[Direction]
Starting at the line containing "Viewport: 942px width, 495px height." and ending at the last line of the data, rewrite those lines with "Viewport" replaced by "Screen" and everything else unchanged. Omit the pictures from your answer.

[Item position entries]
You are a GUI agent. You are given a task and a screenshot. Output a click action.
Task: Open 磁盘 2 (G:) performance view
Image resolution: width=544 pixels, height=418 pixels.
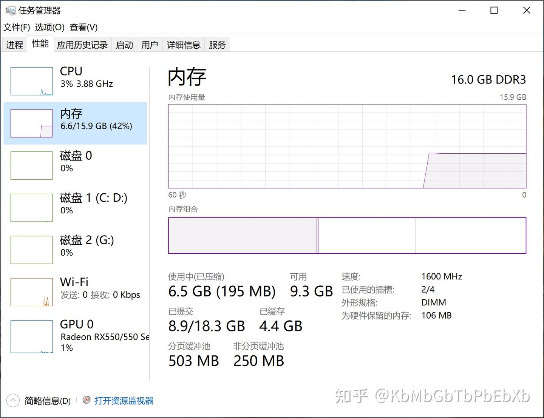pos(75,250)
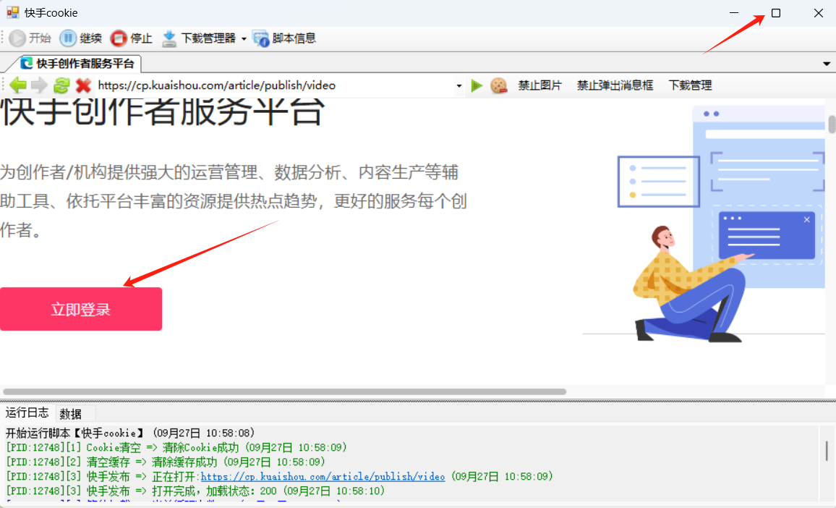Click the cookie icon in address bar
Screen dimensions: 836x508
pyautogui.click(x=498, y=85)
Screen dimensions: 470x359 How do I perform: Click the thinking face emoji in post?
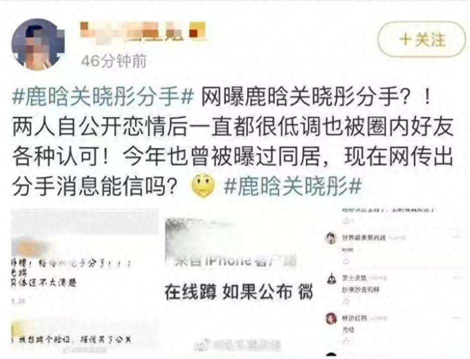203,186
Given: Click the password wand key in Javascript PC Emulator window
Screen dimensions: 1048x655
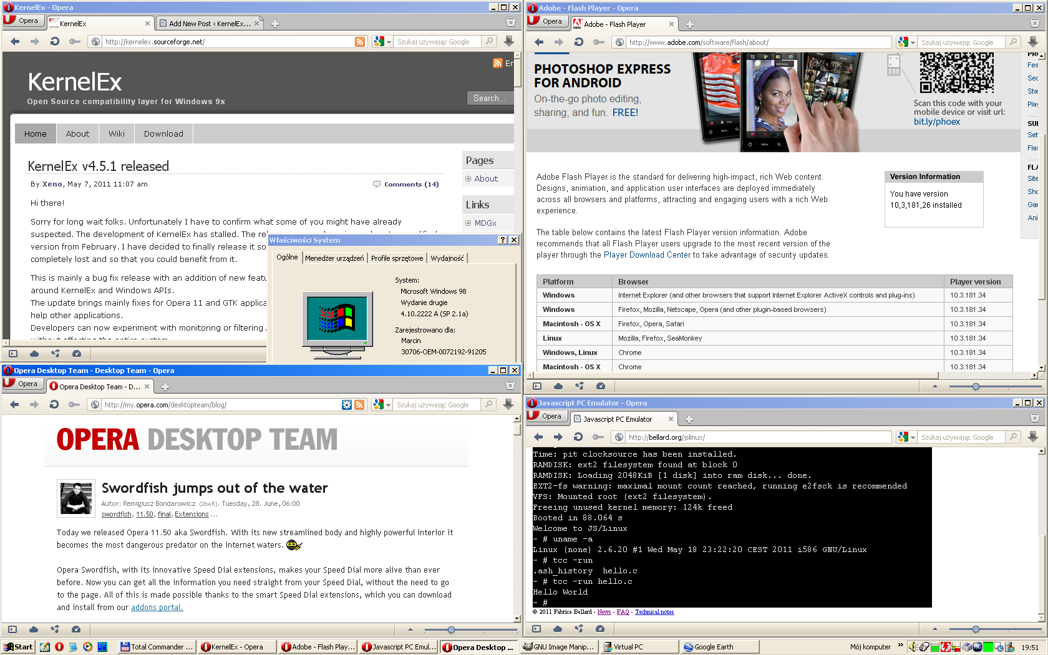Looking at the screenshot, I should [598, 437].
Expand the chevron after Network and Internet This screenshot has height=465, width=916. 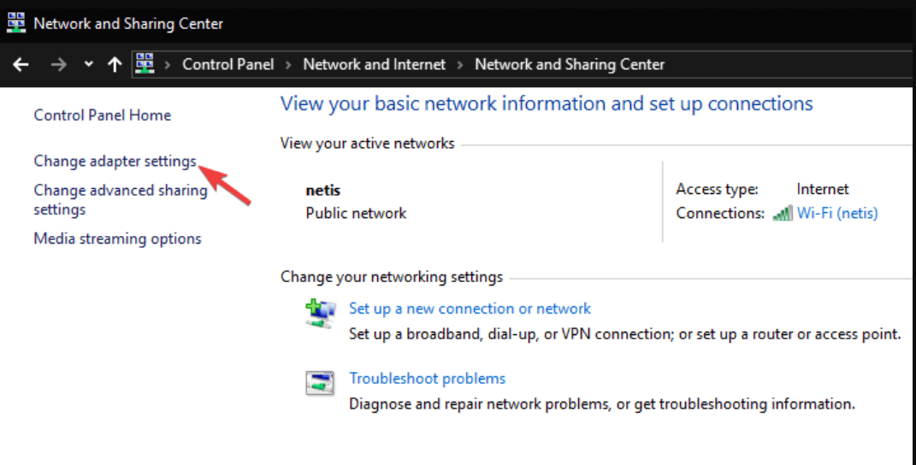pos(460,65)
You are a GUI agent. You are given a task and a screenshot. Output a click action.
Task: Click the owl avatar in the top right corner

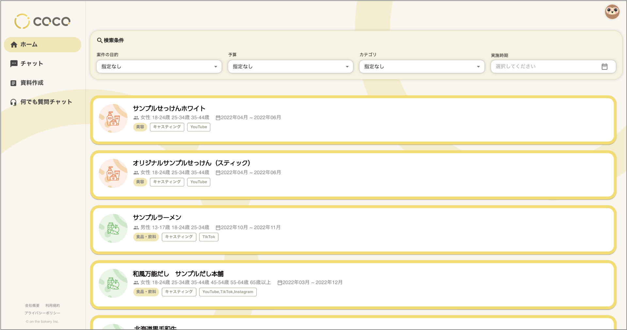click(x=612, y=12)
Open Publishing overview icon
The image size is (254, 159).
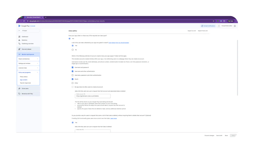pos(19,44)
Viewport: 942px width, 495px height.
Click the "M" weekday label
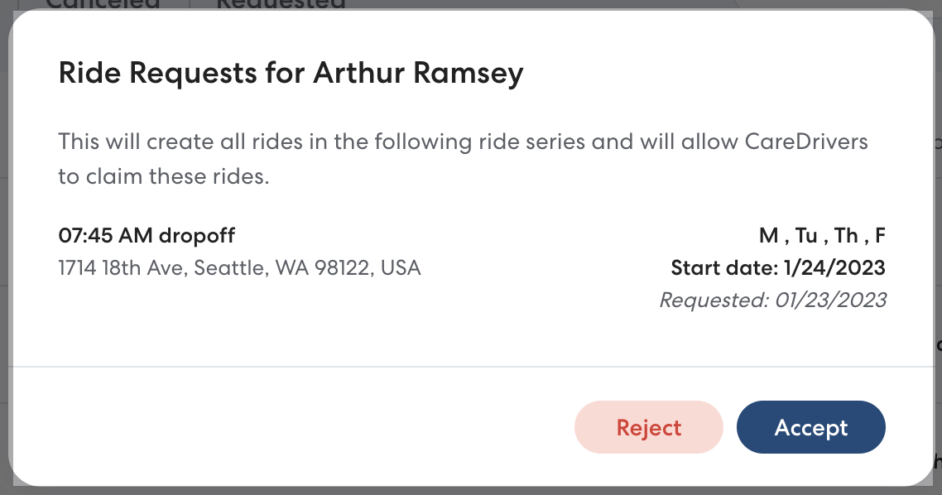768,236
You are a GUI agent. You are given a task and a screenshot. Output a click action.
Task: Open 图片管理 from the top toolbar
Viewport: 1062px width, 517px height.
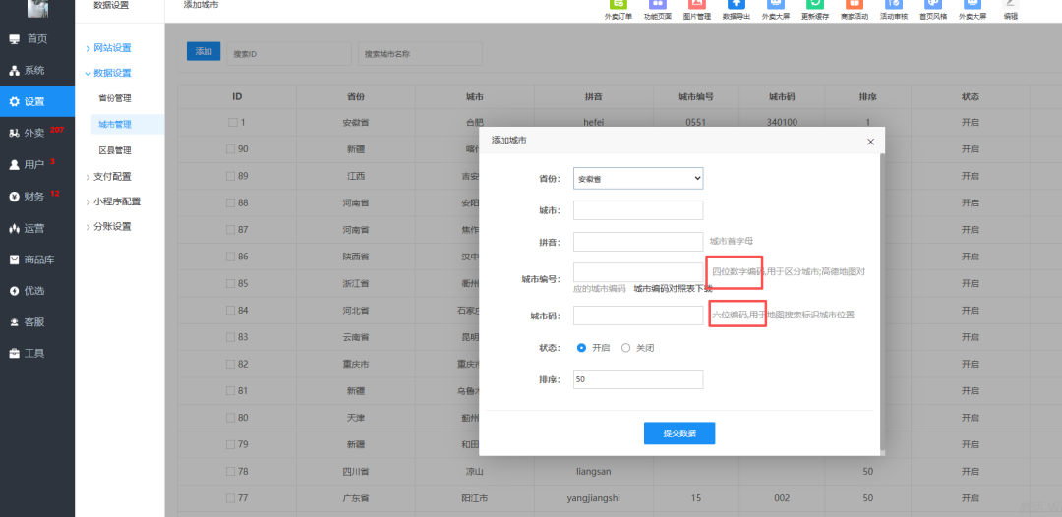(x=697, y=9)
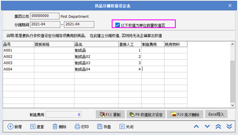Jump to first record double-up arrow
This screenshot has width=238, height=135.
pos(218,126)
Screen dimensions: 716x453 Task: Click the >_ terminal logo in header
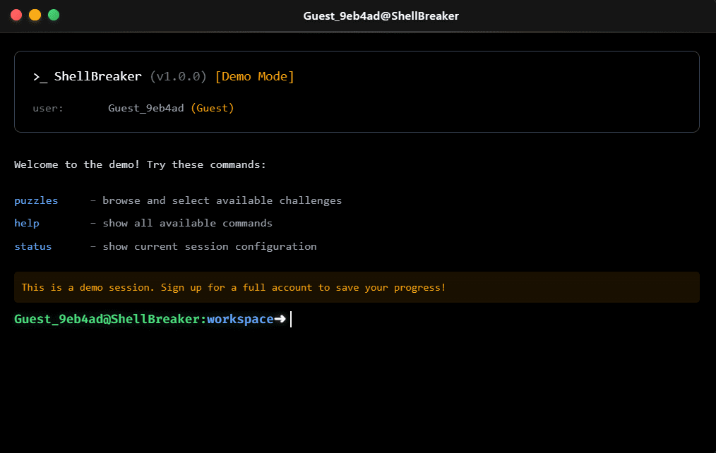(40, 76)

[The output]
Screen: 942px width, 495px height.
Click the "M" weekday label
768,236
You are a GUI agent. You are given a task and a screenshot. Output a click action.
Task: Open 图片管理 from the top toolbar
Screen: 1062px width, 517px height.
(x=697, y=9)
Jump to first record double-up arrow
This screenshot has width=238, height=135.
pos(218,126)
Screen dimensions: 716x453 Task: Click the >_ terminal logo in header
(40, 76)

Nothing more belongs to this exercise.